A high yield method for protoplast isolation and ease detection of rol B and C genes in the hairy roots of cauliflflower (Brassica oleracea L.) inoculated with Agrobacterium rhizogenes

Abstract

Protoplasts represent a unique experimental system for the circulation and formation of genetically modified plants. Here, protoplasts were isolated from genetically modified hairy root tissues of Brassica oleracea L. induced by the Agrobacterium rhizogenes strain (ATCC13332).
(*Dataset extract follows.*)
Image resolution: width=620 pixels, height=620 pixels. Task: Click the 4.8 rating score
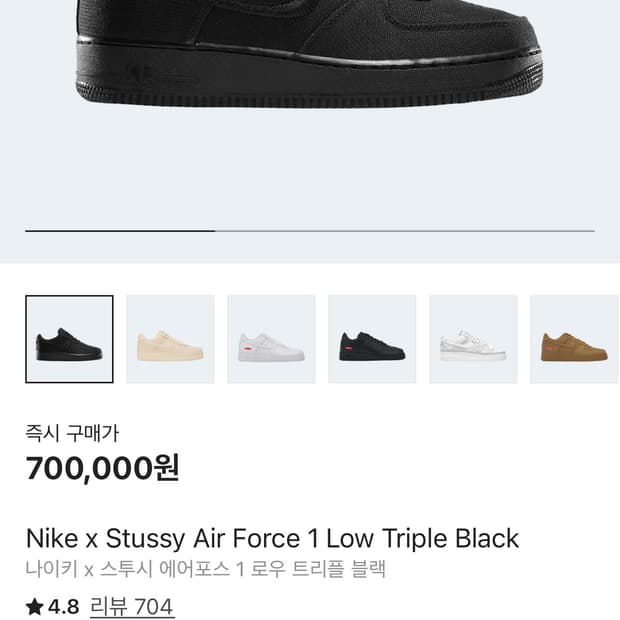point(64,607)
The concentration of enzyme solutions utilized for protoplast isolation was 1.5 % Cellulase YC and 0.1 % Pectolyase Y23 in 13% mannitol solution, which resulted in high efficiency of isolation within 8 hours, in which the protoplast yield was 2 x 104 cells ml-1 and the percentage of viability was 72%. Each protoplast has one nucleus with a nucleation of 48%. A polymerase chain reaction (PCR) assay verified the presence of rol B and rol C genes in hairy root tissues by detaching a single bundle of DNA replication from these roots using a specific pair of primers. The current study demonstrated that A. rhizogenes strain (ATCC13332) is a vector for the incorporation of T-DNA genes into cauliflower plants, as well as the success of the hairy roots retention of rol B and rol C genes transferred to it.